Once they are unloaded, trucks and planes and trains are waiting to carry them to big box stores and direct purchasers across the country. 

But, for now, there is a bottleneck holding up timely delivery. 

At least, there is a bottleneck holding up delivery for things produced overseas and shipped to American consumers. 

If you want to buy local and American-made goods this holiday, you shouldn’t experience the same kind of predicted shipping delays. 

Granted, there may be some shipping issues still, just because of the ripple-effect and shippers waiting on those goods sitting in western ports. But your chances of delivery are better if you choose American-made goods and have them shipped through the USPS or other domestic delivery services. 

Or, better yet, you can purchase directly from local merchants and skip the shipping wait altogether. 

Not only can you find any number of gift items sold by local business owners that are just as nice as anything you can order online, you can check the item out before you buy. If you’ve ever ordered a gift online, and had it arrive at the last minute, only to find it wasn’t the correct item, that it came in the wrong size, or wasn’t as described, you understand the frustration. But when you pick that same item up in a local store, and hold it in your hands before making that decision, there is none of that confusion. 

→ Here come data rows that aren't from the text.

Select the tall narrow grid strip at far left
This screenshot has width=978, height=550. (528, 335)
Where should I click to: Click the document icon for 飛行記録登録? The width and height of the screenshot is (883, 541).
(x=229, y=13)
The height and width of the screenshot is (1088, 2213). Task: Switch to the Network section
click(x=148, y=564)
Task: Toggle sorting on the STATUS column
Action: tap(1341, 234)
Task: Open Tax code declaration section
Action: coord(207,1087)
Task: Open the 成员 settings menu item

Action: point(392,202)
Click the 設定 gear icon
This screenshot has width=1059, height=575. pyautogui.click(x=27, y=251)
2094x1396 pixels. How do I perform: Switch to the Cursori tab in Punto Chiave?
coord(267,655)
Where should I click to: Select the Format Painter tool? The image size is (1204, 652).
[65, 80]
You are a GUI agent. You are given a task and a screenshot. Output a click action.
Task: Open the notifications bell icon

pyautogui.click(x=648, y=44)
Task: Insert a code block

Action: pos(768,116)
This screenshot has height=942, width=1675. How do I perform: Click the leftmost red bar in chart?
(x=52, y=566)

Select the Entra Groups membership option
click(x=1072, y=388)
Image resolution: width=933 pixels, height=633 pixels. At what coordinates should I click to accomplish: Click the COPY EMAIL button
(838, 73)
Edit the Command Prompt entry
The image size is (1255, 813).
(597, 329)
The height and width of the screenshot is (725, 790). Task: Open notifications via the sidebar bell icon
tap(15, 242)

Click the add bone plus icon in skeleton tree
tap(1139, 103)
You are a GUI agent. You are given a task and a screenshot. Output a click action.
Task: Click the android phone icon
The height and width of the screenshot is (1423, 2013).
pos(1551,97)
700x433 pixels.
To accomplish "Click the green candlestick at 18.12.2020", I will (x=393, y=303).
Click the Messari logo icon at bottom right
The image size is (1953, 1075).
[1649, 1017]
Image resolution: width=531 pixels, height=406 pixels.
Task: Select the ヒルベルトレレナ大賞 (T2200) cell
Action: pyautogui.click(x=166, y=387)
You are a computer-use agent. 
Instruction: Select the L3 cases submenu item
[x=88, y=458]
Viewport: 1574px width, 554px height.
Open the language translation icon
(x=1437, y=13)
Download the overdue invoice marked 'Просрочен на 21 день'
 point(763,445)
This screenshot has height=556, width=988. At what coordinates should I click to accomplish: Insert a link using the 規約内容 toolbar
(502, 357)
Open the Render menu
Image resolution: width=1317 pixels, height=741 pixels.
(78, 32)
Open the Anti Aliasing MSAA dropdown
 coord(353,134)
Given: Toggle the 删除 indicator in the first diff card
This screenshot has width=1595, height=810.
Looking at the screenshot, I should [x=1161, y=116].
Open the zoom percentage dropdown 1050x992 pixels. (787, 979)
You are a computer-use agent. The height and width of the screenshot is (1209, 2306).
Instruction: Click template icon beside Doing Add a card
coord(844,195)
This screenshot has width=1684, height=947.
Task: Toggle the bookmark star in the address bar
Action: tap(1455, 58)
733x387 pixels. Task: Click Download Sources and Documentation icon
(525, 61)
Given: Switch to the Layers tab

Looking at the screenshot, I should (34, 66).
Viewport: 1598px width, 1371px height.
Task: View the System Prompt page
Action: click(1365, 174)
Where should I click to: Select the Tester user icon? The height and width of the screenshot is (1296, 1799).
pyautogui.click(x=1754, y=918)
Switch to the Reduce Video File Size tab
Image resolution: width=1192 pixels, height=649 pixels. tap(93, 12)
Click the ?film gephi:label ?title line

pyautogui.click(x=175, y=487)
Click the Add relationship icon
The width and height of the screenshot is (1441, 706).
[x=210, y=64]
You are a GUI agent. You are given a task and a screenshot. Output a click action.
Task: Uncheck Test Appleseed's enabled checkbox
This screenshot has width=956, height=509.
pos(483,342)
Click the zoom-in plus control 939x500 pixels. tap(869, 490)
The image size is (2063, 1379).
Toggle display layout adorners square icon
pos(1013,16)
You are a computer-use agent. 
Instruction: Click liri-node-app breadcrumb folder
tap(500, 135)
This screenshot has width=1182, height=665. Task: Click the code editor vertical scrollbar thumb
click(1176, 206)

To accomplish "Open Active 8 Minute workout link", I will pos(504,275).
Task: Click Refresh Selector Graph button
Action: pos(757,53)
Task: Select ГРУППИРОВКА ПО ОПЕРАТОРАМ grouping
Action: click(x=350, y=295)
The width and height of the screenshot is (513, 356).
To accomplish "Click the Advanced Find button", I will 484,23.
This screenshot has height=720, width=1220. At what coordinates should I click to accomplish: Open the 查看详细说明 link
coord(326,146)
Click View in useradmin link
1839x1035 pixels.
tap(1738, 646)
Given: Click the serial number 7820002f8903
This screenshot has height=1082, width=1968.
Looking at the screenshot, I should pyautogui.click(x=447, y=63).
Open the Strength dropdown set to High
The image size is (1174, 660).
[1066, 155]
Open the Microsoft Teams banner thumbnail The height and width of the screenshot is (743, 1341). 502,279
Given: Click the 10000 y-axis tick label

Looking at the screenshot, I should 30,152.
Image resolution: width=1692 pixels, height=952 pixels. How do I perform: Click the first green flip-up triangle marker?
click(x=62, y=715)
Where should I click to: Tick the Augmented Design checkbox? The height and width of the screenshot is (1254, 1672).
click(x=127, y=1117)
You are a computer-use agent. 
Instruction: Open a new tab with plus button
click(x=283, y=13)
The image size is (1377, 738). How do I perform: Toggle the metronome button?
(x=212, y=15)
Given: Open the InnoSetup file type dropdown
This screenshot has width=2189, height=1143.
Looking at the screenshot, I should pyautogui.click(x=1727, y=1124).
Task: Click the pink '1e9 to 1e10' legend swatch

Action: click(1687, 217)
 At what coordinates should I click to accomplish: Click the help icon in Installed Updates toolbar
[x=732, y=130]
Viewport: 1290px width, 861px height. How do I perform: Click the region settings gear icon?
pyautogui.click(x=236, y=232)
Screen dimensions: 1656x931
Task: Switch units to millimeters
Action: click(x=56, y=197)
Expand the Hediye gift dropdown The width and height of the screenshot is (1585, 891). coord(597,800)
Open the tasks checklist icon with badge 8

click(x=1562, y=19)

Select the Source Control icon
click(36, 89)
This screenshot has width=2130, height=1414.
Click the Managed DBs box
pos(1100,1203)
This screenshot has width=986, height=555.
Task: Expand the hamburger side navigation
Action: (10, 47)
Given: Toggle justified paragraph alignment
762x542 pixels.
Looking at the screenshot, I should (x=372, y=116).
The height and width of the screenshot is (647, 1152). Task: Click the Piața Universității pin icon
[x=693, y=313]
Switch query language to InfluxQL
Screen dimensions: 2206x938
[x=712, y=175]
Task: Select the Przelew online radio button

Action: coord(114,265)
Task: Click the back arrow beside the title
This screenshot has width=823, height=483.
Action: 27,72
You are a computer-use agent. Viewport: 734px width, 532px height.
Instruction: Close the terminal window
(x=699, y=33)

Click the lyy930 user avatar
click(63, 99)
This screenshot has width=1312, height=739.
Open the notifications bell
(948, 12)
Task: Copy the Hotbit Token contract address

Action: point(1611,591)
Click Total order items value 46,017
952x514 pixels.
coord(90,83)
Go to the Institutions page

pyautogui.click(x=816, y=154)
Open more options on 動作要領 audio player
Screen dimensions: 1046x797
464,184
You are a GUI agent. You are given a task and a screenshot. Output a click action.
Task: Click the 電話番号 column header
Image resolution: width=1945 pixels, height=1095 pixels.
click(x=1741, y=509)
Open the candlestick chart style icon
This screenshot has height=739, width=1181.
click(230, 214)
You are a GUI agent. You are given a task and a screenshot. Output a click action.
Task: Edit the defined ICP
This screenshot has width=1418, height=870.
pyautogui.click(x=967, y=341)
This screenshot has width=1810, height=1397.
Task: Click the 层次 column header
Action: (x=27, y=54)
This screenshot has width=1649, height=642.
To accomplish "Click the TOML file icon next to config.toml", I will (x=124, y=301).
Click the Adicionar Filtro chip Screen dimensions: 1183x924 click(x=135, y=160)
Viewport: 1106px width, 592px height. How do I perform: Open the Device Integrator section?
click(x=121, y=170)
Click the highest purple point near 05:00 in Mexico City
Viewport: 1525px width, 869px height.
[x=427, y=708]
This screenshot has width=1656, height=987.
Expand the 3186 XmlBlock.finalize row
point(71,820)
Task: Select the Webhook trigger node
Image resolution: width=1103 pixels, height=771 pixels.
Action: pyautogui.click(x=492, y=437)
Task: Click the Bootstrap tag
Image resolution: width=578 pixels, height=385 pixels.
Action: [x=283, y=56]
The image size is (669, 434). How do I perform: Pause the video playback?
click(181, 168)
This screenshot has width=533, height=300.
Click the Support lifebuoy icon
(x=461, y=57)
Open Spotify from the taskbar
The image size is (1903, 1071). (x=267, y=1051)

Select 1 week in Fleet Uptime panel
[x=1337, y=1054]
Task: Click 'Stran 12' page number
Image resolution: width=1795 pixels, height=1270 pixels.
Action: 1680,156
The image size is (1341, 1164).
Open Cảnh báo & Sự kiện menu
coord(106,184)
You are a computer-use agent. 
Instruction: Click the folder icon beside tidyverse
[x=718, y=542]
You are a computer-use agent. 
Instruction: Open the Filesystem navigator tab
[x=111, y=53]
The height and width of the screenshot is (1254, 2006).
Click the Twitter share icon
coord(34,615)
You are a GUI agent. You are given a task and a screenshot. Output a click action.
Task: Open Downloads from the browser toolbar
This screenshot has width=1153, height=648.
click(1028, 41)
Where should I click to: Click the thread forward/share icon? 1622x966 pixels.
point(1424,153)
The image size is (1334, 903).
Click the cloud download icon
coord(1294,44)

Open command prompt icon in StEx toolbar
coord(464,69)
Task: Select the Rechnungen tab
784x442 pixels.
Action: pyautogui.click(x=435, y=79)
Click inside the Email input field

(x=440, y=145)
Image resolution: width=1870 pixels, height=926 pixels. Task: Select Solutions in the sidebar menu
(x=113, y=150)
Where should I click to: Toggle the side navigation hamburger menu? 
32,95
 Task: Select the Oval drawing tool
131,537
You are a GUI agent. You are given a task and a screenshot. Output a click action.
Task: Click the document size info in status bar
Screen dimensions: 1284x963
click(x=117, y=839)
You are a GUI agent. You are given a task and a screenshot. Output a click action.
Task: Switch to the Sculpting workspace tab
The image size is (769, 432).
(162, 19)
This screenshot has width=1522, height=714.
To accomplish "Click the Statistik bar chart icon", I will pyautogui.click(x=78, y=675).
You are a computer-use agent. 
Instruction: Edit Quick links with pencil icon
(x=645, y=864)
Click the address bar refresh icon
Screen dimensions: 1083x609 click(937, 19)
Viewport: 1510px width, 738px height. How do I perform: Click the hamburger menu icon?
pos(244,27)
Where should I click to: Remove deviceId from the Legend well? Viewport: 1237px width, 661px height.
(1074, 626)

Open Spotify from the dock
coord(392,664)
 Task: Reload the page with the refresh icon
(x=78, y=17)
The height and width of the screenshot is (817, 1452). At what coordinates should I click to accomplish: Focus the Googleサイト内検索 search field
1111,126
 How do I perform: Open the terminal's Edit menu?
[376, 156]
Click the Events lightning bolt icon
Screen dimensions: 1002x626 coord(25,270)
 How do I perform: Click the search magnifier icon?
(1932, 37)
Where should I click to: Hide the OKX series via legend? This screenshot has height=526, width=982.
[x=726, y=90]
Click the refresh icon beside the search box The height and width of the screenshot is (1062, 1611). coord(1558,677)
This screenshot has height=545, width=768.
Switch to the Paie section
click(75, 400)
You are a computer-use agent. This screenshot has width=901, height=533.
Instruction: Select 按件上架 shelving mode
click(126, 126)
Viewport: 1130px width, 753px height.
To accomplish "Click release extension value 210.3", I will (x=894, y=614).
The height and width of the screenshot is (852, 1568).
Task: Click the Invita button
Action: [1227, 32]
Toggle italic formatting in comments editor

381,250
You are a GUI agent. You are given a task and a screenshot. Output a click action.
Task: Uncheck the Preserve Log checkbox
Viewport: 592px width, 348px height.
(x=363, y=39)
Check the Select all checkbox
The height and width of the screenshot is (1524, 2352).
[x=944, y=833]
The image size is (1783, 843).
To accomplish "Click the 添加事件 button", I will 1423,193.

You can also buy gift-certificates for local restaurants, or other services – from bowling games to massages to aesthetician sessions – that you just can’t get online. 

Finally, you’ll be helping your neighbors to have a Merry Christmas of their own. It’s been said before, but it bears repeating; when you purchase local, you are helping support rent for a local family, putting food on their table, and sending their kids to dance class, instead of purchasing another yacht for Amazon head Jeff Bezos. 

The supply chain problem is going to create problems for holiday shoppers, but it’s nothing our local merchants can’t help us handle, if we’re willing to support them.